## ACTION ITEM
Can you rewrite the material starting with the line containing "The width and" and going on through the end of the material, substituting "image" for "screenshot", changing nothing else and leaving out the pictures?

## DATA FOR THE TASK

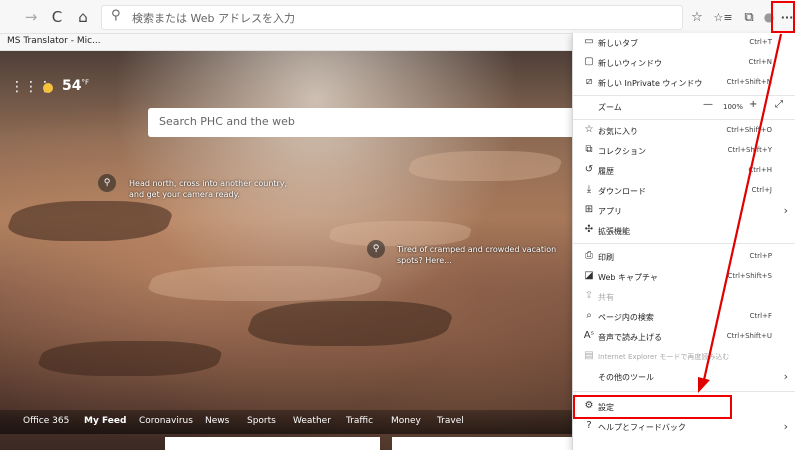  What do you see at coordinates (697, 17) in the screenshot?
I see `add-favorite-icon: ☆` at bounding box center [697, 17].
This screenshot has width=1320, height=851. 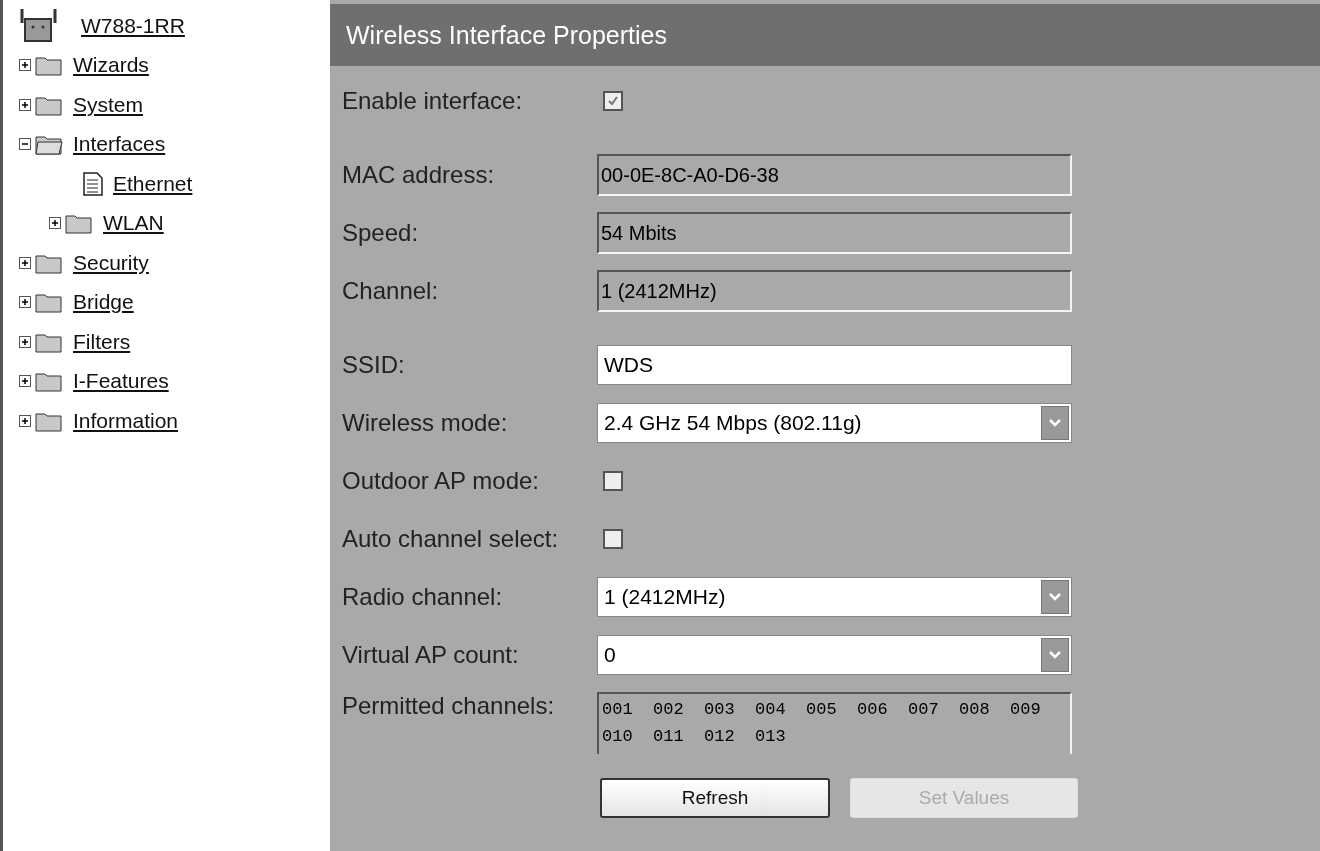 I want to click on tree-link: Ethernet, so click(x=153, y=184).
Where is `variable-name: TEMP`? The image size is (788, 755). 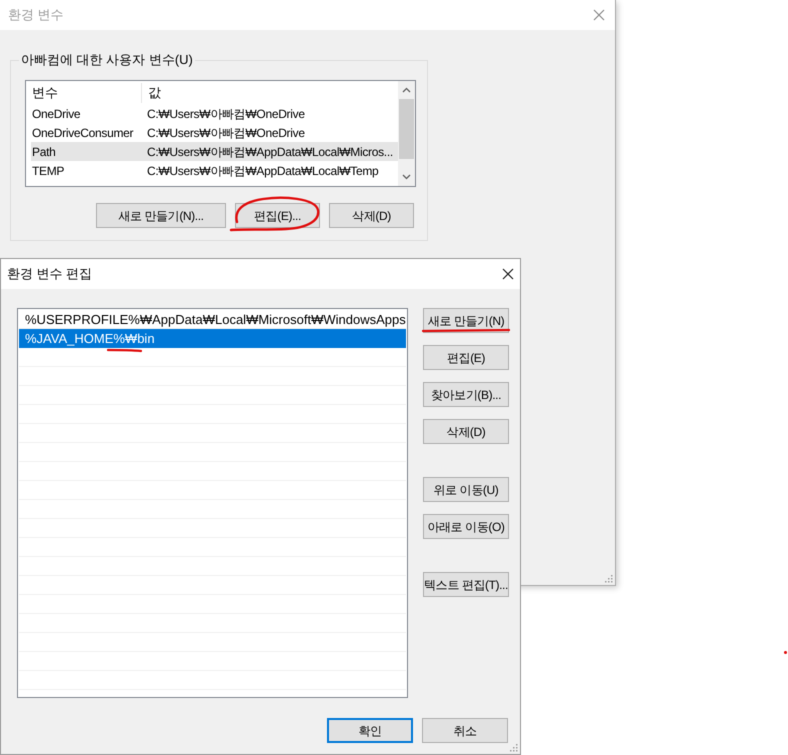
variable-name: TEMP is located at coordinates (48, 171).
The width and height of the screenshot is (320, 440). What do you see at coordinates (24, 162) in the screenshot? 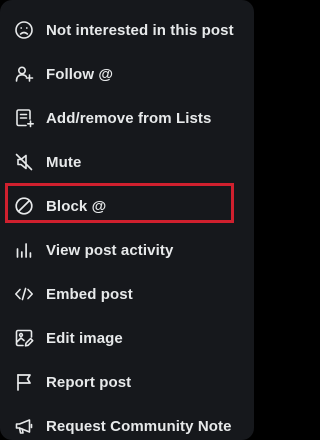
I see `mute-speaker-icon` at bounding box center [24, 162].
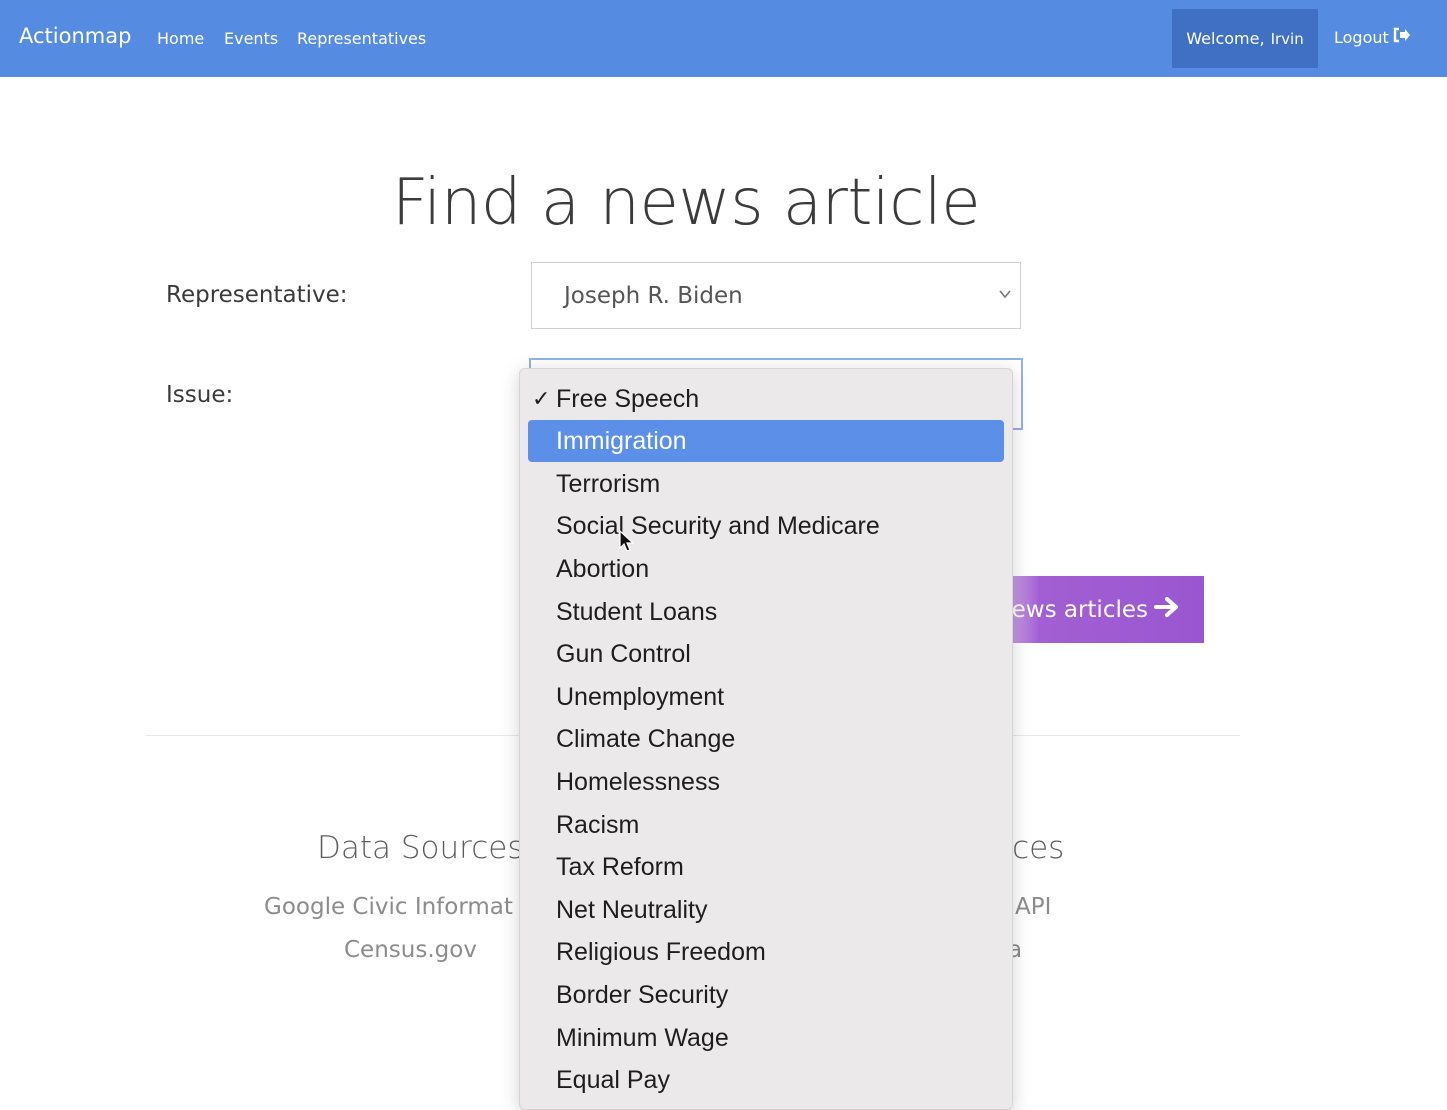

## EXERCISE RESULT
The width and height of the image is (320, 440). What do you see at coordinates (24, 162) in the image? 
I see `mute-speaker-icon` at bounding box center [24, 162].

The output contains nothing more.